Large Scale DSO Known Issues/Troubleshooting
Node Order
For Large Scale DSO jobs that are submitted from job submission panel using RSM, localhost must be the first node in the resource selection node list, otherwise Large Scale DSO solve with RSM will fail. Set the order in the Submit Job To window, Compute Resources tab:
Cluster Configuration Shared Drive Requirement
All input files (project, etc.) must be present on a shared drive that is accessible from every node of the cluster.
Parallel Task Limitation for LS-DSO Parametric Variations
There some limitations of running short parametric runs in parallel and using a subset of cores and/or running across multiple machines instead of just one. LS-DSO does help in getting close to linear scalability for parametric runs in many scenarios, it has some overheads and typically they are small in comparison to total time of run. However, a few factors in particular scenarios can make them prominent.
The startup of each task involves copying the project and launching ansysedt to solve a subset of parametric table. Typically, one task solves several variations and this startup cost is negligible in comparison to total time. Consider a case where each task is solving only single variation. Additionally the actual solve time of one variation is relatively small, 3-5 minutes. These factors make the startup cost significant. There is also some variance in solve times of different variations. When all variations are solved in parallel, the total time is determined by slowest variation, even though the expectation intuitively might be relative to average time. That could make the perception of overhead worse in this case.

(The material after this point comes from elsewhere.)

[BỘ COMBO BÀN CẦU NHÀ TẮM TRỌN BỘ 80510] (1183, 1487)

Another important factor is the number of parallel tasks on each machine relative to the total number of cores on the machine. Each task is effectively running an ansysedt of its own and solving subset of parametric table on a copy of project. The solve process does involve significant disk IO. If you run too many tasks on a single machine, they may end up competing with each other for single disk, and that could cause them to slowdown. The conflict in memory access may also become a factor.
In a particular case, 26 tasks were run on one 26 core machine, and this caused significant slowdowns. Spreading the tasks across machines helped scalability as an example with a 32 core machines in a Linux Cloud, we ran this job with 26 tasks on a single machine and then another one over two machines with 13 tasks per machine. The single machine job finishes in about 14 mins, while the job on two machine finishes in about 8.5 mins. This indicates that spreading tasks across machines helps with scalability by minimize file read/write conflicts.
Job Restart
There is no provision for stopping and restarting a job. A new job does not reuse solved results; it always solves all rows in the table. An abort or failure of a job restarts from the beginning, unless a new parametric table with the unsolved rows is created.
Linux-Only Issues
- Deployment/Installation errors (such as mainsoft-related) are not captured. If there is such an issue, the Large Scale DSO job will fail without useful messages in the logs.
- Report-based extraction fails if traces and parametric-setup are not prepared as per the Getting Started guides.
-
Job status: The exit code of job doesn't indicate success or failure correctly. The error messages from multiple log files needs to be combined to determine the reason for failure. In many situations, the reason for a failure is apparent only after re-running the job after turning ON the 'debug logging'.
-
In some LINUX scenarios, the analysis appears to finish successfully with valid results, except that the exit code is '134'. In this case, although the exit is abnormal, the failed exit code can be ignored.
-
Load Balancing: For models with 'unbalanced variations table' (variations that take considerably different amount of time to solve are clustered in few regions of table), job will take longer time to solve than a Regular DSO as the job's overall completion time is determined by the slowest solving region. Workaround: rearrange the rows in the parametric table so that each region takes a similar time to solve.
-
GM Specifics: the model used for 'Report-based extractor' jobs is NOT compatible with the 'Ansys-extractor-for-GM' jobs. A valid model for Ansys-extractor-for-GM cannot contain any of: reports, overlay plots, Optimetrics calculations.